#### Instructions to follow:
Render the material below as a Markdown table with the columns Row and Text. Put each nonblank line in order with its number, and omit blank lines.

#### The data:
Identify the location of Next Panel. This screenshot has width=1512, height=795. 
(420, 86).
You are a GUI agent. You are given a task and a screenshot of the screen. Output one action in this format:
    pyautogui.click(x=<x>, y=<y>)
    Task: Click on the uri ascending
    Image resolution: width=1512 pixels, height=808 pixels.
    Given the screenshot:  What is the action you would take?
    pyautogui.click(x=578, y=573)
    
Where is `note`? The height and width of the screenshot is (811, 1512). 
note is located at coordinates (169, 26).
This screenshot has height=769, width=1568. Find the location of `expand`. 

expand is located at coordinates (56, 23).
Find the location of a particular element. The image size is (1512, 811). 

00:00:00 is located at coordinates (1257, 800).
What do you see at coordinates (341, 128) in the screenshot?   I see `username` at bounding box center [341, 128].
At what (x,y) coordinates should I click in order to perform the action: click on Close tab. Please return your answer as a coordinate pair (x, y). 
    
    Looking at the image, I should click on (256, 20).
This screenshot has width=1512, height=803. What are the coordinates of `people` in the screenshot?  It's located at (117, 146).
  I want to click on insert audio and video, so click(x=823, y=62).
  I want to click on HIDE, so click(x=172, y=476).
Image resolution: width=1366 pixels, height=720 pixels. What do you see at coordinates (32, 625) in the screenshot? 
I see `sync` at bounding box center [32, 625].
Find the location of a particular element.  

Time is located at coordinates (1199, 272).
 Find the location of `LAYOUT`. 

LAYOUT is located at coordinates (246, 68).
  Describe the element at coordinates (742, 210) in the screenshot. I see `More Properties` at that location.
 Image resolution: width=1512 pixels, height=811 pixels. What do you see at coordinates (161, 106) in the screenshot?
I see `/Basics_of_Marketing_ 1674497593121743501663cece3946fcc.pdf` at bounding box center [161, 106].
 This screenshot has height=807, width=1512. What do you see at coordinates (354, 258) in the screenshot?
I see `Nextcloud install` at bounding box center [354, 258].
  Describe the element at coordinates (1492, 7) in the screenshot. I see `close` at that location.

#### Worked answer:
| Row | Text |
|---|---|
| 1 | Identify the location of Next Panel. This screenshot has width=1512, height=795.  |
| 2 | (420, 86). |
| 3 | You are a GUI agent. You are given a task and a screenshot of the screen. Output one action in this format: |
| 4 |     pyautogui.click(x=<x>, y=<y>) |
| 5 |     Task: Click on the uri ascending |
| 6 |     Image resolution: width=1512 pixels, height=808 pixels. |
| 7 |     Given the screenshot:  What is the action you would take? |
| 8 |     pyautogui.click(x=578, y=573) |
| 9 | Where is `note`? The height and width of the screenshot is (811, 1512).  |
| 10 | note is located at coordinates (169, 26). |
| 11 | This screenshot has height=769, width=1568. Find the location of `expand`.  |
| 12 | expand is located at coordinates (56, 23). |
| 13 | Find the location of a particular element. The image size is (1512, 811).  |
| 14 | 00:00:00 is located at coordinates (1257, 800). |
| 15 | What do you see at coordinates (341, 128) in the screenshot?   I see `username` at bounding box center [341, 128]. |
| 16 | At what (x,y) coordinates should I click in order to perform the action: click on Close tab. Please return your answer as a coordinate pair (x, y).  |
| 17 |     Looking at the image, I should click on (256, 20). |
| 18 | This screenshot has width=1512, height=803. What are the coordinates of `people` in the screenshot?  It's located at (117, 146). |
| 19 |   I want to click on insert audio and video, so click(x=823, y=62). |
| 20 |   I want to click on HIDE, so click(x=172, y=476). |
| 21 | Image resolution: width=1366 pixels, height=720 pixels. What do you see at coordinates (32, 625) in the screenshot?  |
| 22 | I see `sync` at bounding box center [32, 625]. |
| 23 | Find the location of a particular element.   |
| 24 | Time is located at coordinates (1199, 272). |
| 25 |  Find the location of `LAYOUT`.  |
| 26 | LAYOUT is located at coordinates (246, 68). |
| 27 |   Describe the element at coordinates (742, 210) in the screenshot. I see `More Properties` at that location. |
| 28 |  Image resolution: width=1512 pixels, height=811 pixels. What do you see at coordinates (161, 106) in the screenshot? |
| 29 | I see `/Basics_of_Marketing_ 1674497593121743501663cece3946fcc.pdf` at bounding box center [161, 106]. |
| 30 |  This screenshot has height=807, width=1512. What do you see at coordinates (354, 258) in the screenshot? |
| 31 | I see `Nextcloud install` at bounding box center [354, 258]. |
| 32 |   Describe the element at coordinates (1492, 7) in the screenshot. I see `close` at that location. |